Teks Bacaan >>
Mata Nusantara

Akurat Tajam & Terpercaya

Tambang Galian C Ilegal di Maros Rugikan Warga, PUKAT Sulsel Desak Aparat Bertindak

Sejumlah truk pengangkut tanah merah diduga berasal dari tambang galian C ilegal di Desa Pattontongan, Dusun Bangun Polea, Kecamatan Mandai, Kabupaten Maros, terlihat lalu lalang tanpa pengawasan, Selasa (7/10/2025).

MAROS, MATANUSANTARA  — Aktivitas tambang galian C di Desa Pattontongan, Dusun Bangun Polea, Kecamatan Mandai, Kabupaten Maros, diduga kuat beroperasi tanpa izin resmi. Di balik klaim legalitas di atas kertas, praktik di lapangan menunjukkan adanya pelanggaran hukum, kerusakan lingkungan, dan ancaman keselamatan bagi warga.

Pantauan lapangan menemukan tumpukan tanah merah berserakan di bahu Jalan Poros Moncongloe. Truk-truk pengangkut material tanah keluar masuk sejak pagi hingga petang, meninggalkan debu tebal, ceceran tanah licin, dan kerusakan jalan.

Maing (61), warga sekitar, mengaku selama ini terpaksa mengambil peran mengurangi risiko kecelakaan.

“Saya yang selalu menyiram ceceran tanah dari truk-truk itu supaya tidak membuat pengendara tergelincir,” ujarnya dengan nada kesal, Selasa 07 Oktober 2025.

Menurutnya, sudah banyak pengendara motor jatuh akibat tanah licin dan lalu-lalang kendaraan tambang.

“Saya berharap penegak hukum segera turun tangan. Kalau dibiarkan, bisa memakan korban lebih banyak,” tegasnya.

Keluhan warga juga sudah diterima Kepala Dusun Bangun Polea, Mursalim, yang baru dua bulan menjabat. Ia mengaku tak pernah mendapat informasi resmi soal keberadaan tambang itu.

Langkah yang Diperlukan >>
[A] Tentukan apakah tiap pernyataan berikut sesuai dengan berita tentang tambang galian C di Maros, lalu jawab ya atau tidak beserta kutipan persis dari berita itu yang menjadi penentunya. (i) Truk pengangkut tanah keluar masuk sejak pagi hingga petang. (ii) Mursalim sudah lima tahun menjabat Kepala Dusun Bangun Polea. (iii) Maing menyiram ceceran tanah dari truk agar pengendara tidak tergelincir.
[B] Lanjutkan berita tentang tambang galian C di Maros itu, dimulai tepat setelah kalimat terakhirnya.

Kutipan Baris Data >>
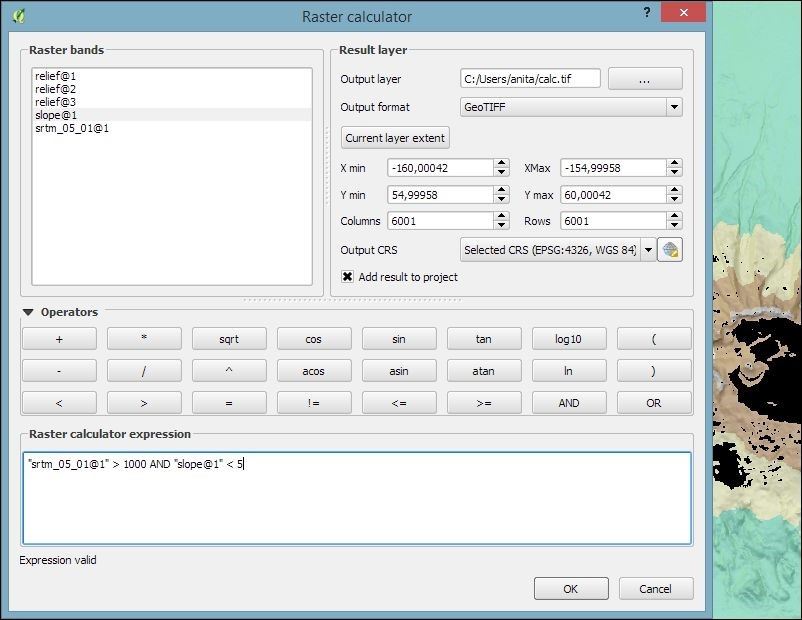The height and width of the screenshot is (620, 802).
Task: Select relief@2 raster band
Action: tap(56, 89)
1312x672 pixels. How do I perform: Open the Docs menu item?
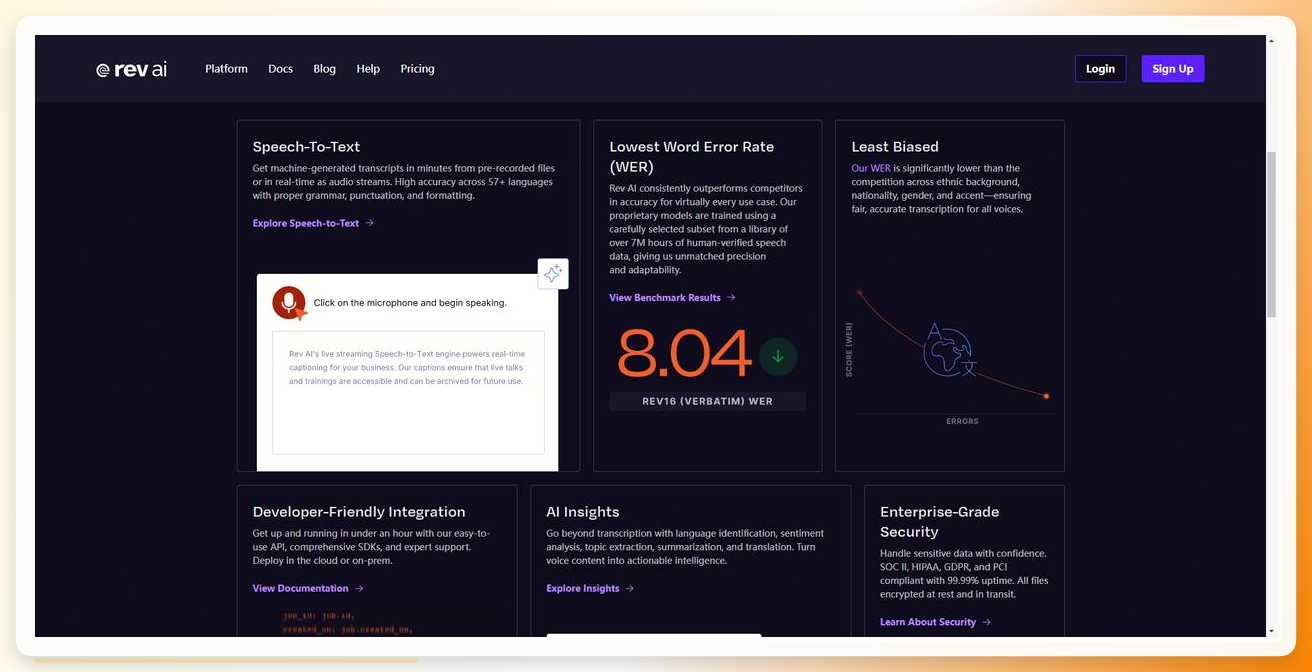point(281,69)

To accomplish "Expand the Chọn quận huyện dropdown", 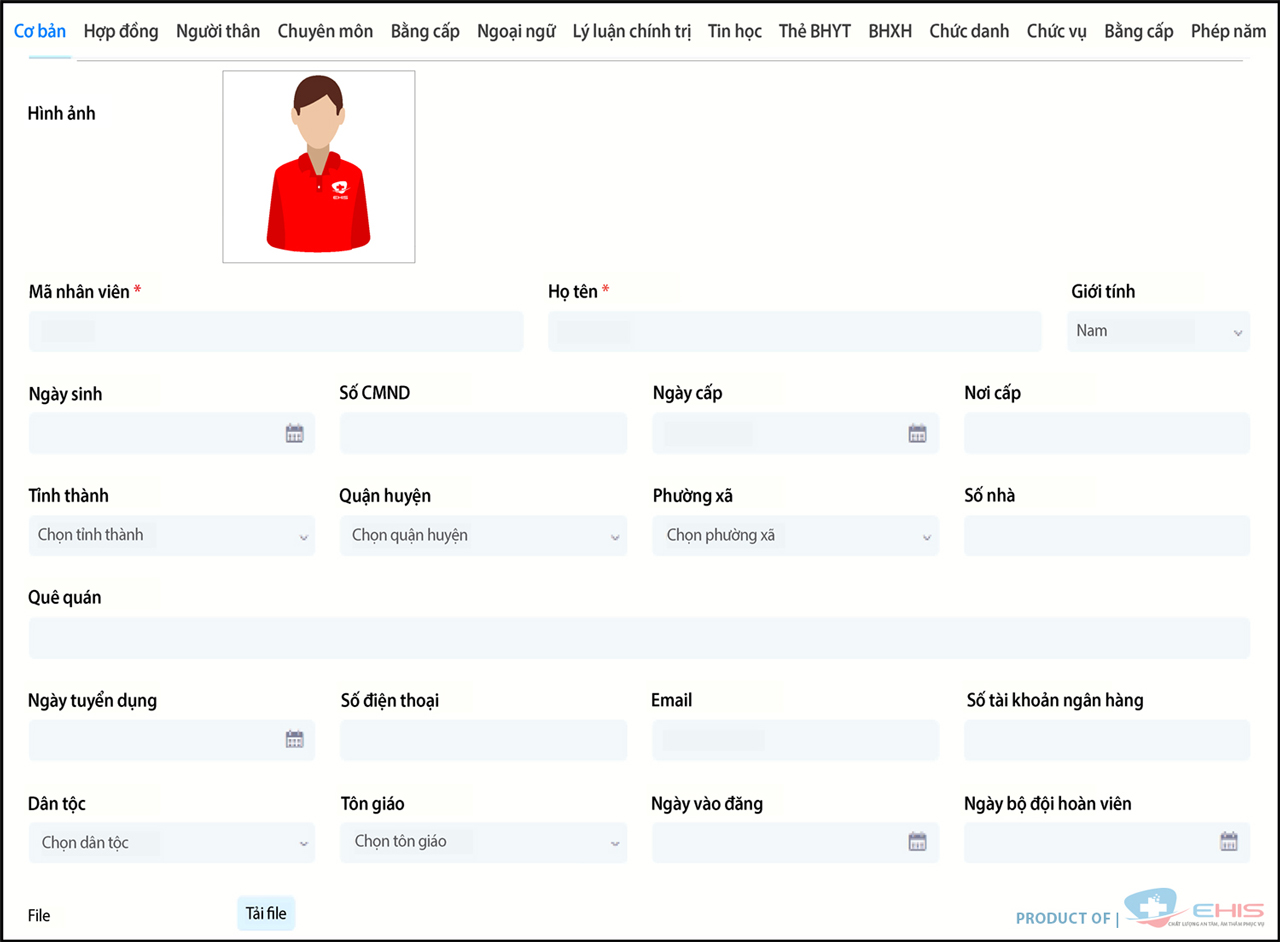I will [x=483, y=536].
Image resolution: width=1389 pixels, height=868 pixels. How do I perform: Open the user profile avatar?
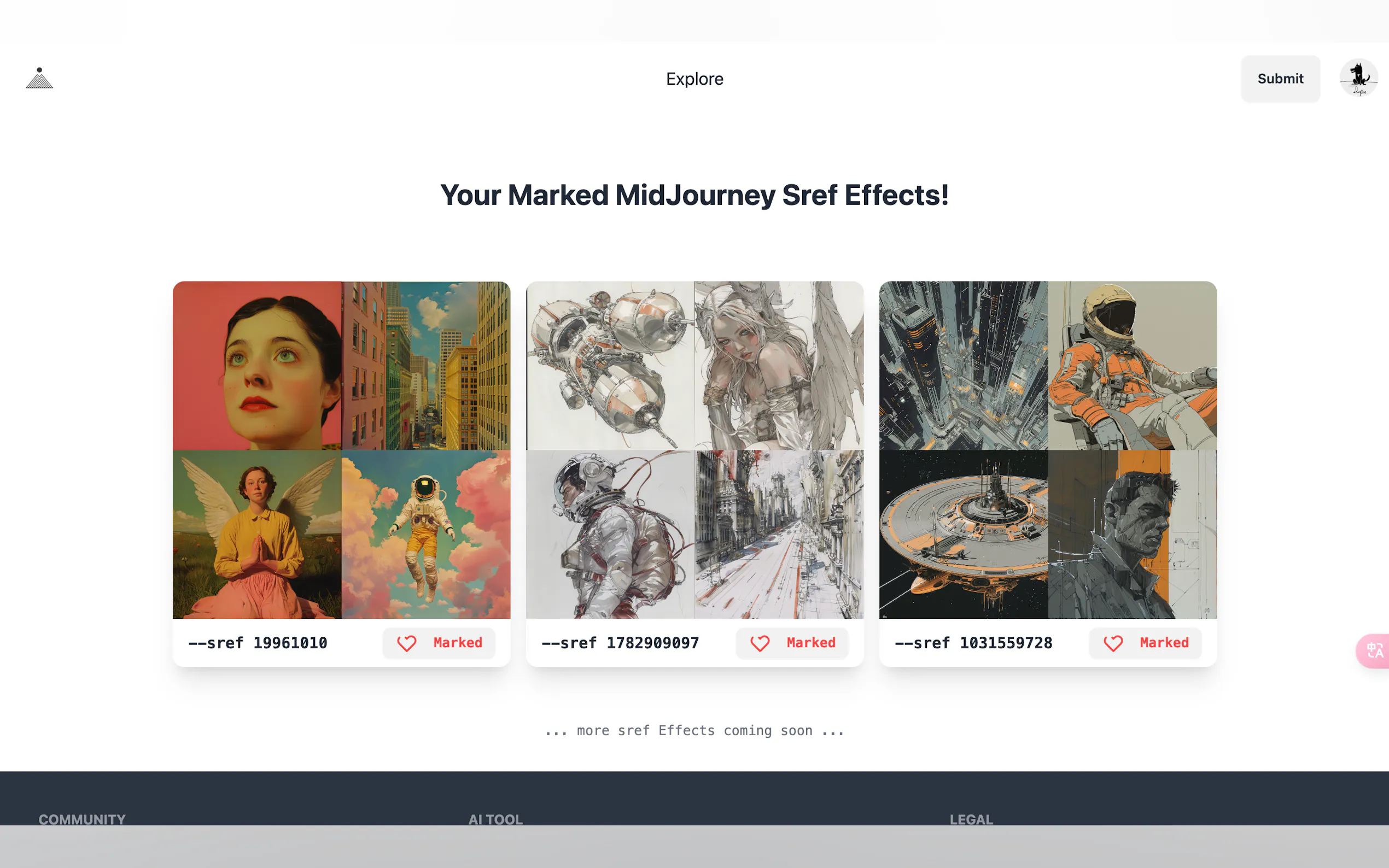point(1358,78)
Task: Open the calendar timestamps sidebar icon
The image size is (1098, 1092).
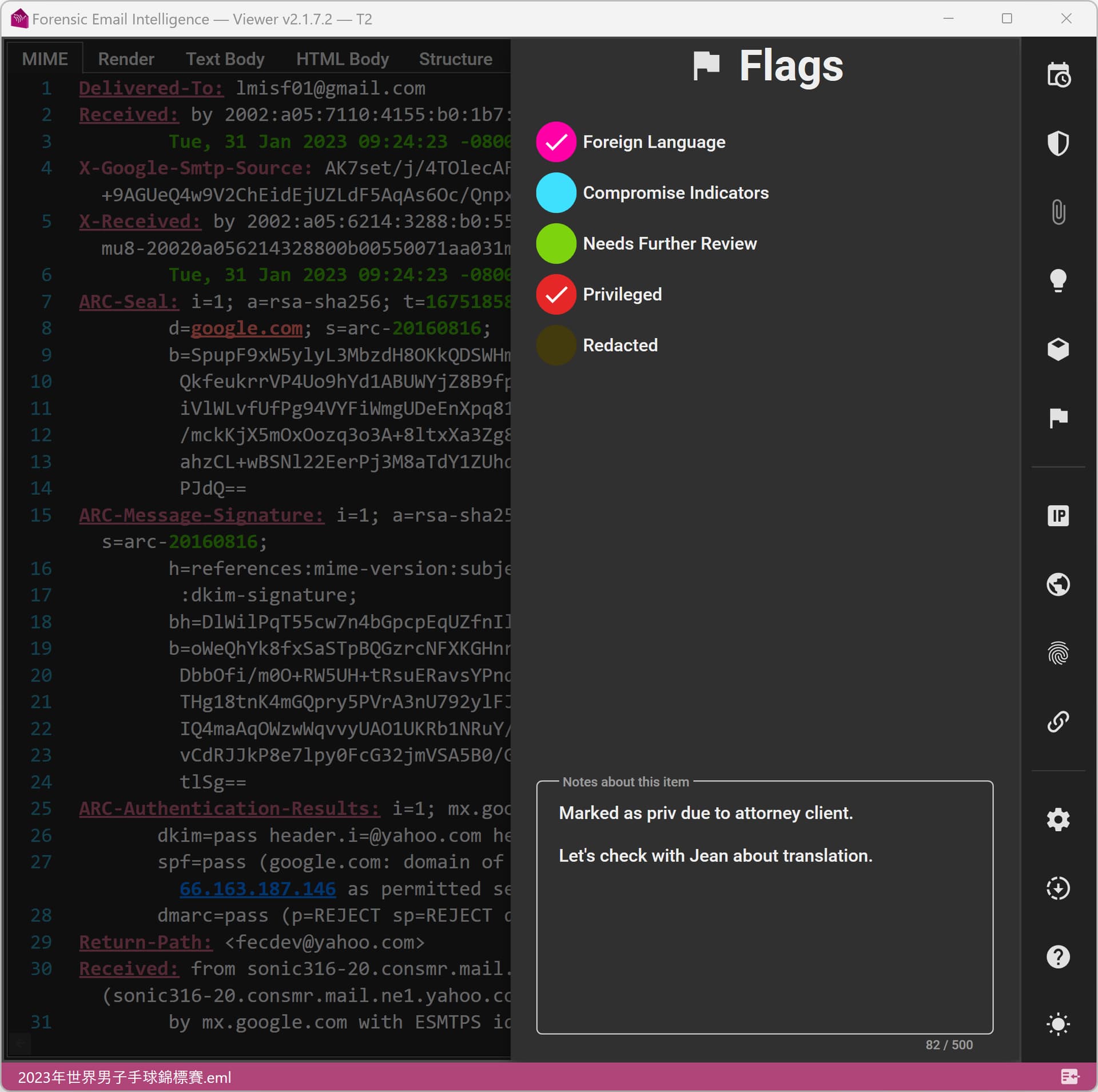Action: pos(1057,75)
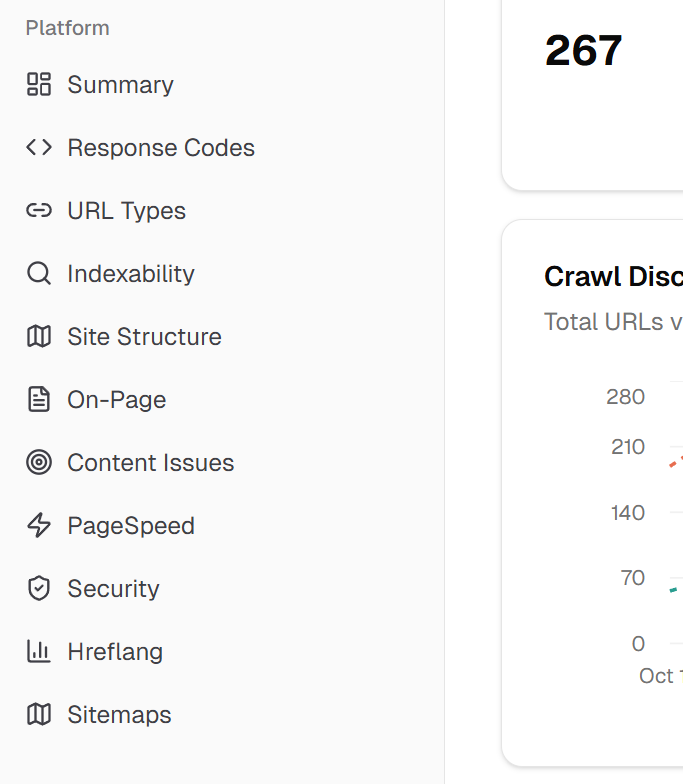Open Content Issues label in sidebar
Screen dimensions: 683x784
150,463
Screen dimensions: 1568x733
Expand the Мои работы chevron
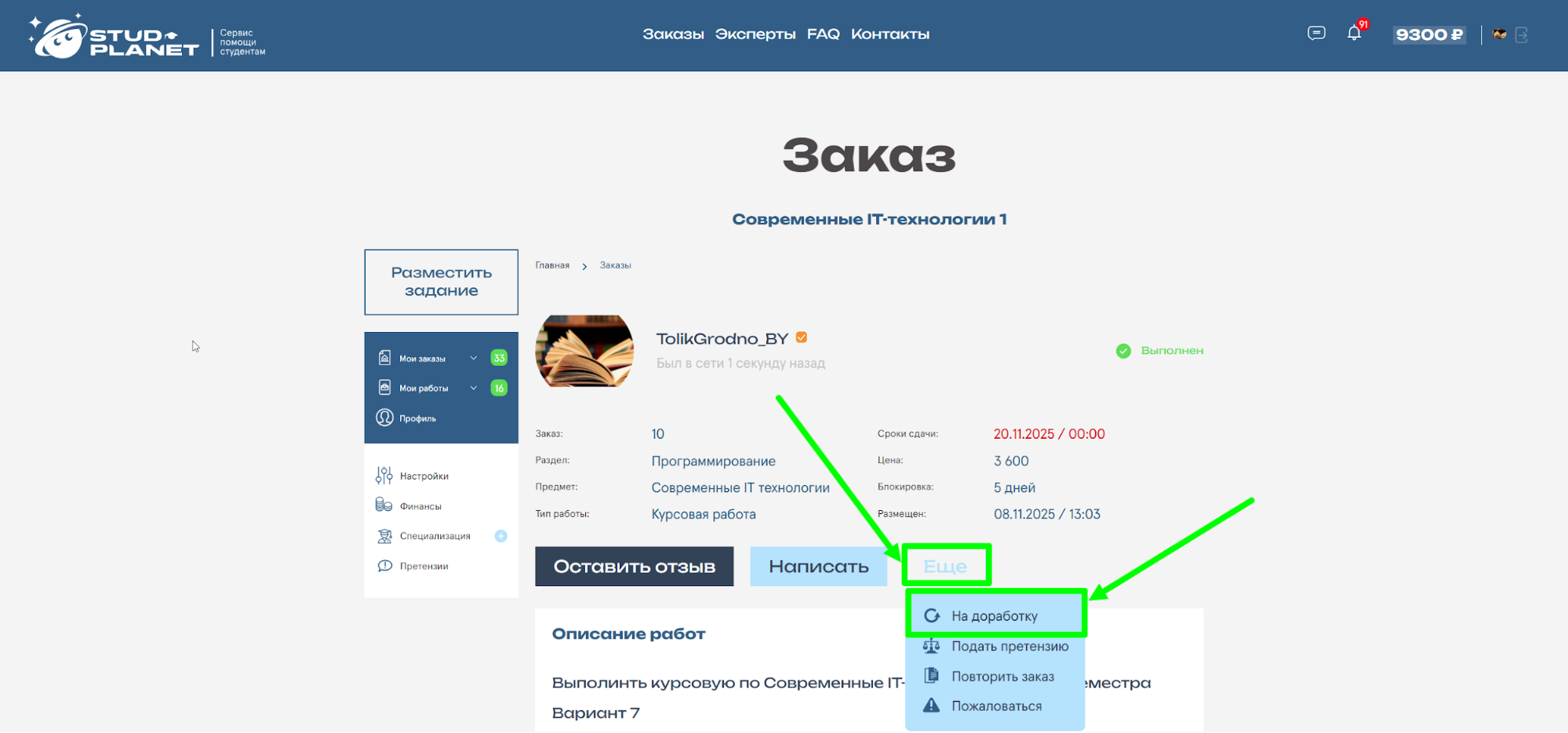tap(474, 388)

Hasil Akhir >>
[A]
(i) Ya: "Truk-truk pengangkut material tanah keluar masuk sejak pagi hingga petang"
(ii) Tidak: "yang baru dua bulan menjabat"
(iii) Ya: "Saya yang selalu menyiram ceceran tanah dari truk-truk itu supaya tidak membuat pengendara tergelincir"

[B]
“Awalnya saya tidak tahu ada tambang di situ. Begitu warga melapor, saya langsung datangi pengelolanya dan minta mereka membersihkan jalan,” tutur Mursalim.

Namun, imbauan tersebut tak digubris. Aktivitas tambang tetap berjalan meski saat musim hujan.

“Saya sudah tegaskan, kalau hujan, jangan dulu menambang. Tapi mereka tetap beroperasi,” katanya.

Dampak lingkungan pun mulai terasa. Saluran air tersumbat lumpur tambang hingga menyebabkan banjir ke rumah-rumah warga.

“Dulu sebelum ada tambang, wilayah kami tidak pernah banjir. Sekarang rumah orang tua saya ikut kebanjiran,” ungkapnya.

Dia juga menuturkan, jalan poros kerap memakan korban. Seorang ibu rumah tangga dan anggota TNI pernah jatuh akibat jalan licin yang ditimbulkan material tambang.

“Saya menduga kuat tambang itu tidak memiliki izin. Pengelolanya pun belum pernah datang membahas soal izin ke pemerintah setempat,” tegasnya.

Hingga berita ini diturunkan, pemerintah Kabupaten Maros maupun aparat penegak hukum belum memberikan keterangan resmi terkait aktivitas tambang ilegal tersebut.

PUKAT Sulsel: Aparat Jangan Tutup Mata

Menanggapi temuan ini, aktivis antikorupsi dari Pusat Kajian Advokasi Anti Korupsi (PUKAT) Sulsel, Farid Mamma, menilai praktik tambang ilegal tersebut bukan hanya pelanggaran lingkungan, tetapi juga bisa mengarah pada tindak pidana korupsi perizinan dan pembiaran oleh oknum aparat.

“Kalau ada aktivitas pertambangan tanpa izin dan tetap berjalan lancar, itu menandakan adanya kelengahan serius atau pembiaran. Aparat penegak hukum tidak boleh diam,” ujar Farid kepada Matanusantara.co.id, Jumat (10/10)

Ia menegaskan, kerusakan lingkungan dan keselamatan warga adalah dasar kuat untuk penyelidikan terpadu oleh kepolisian dan kejaksaan.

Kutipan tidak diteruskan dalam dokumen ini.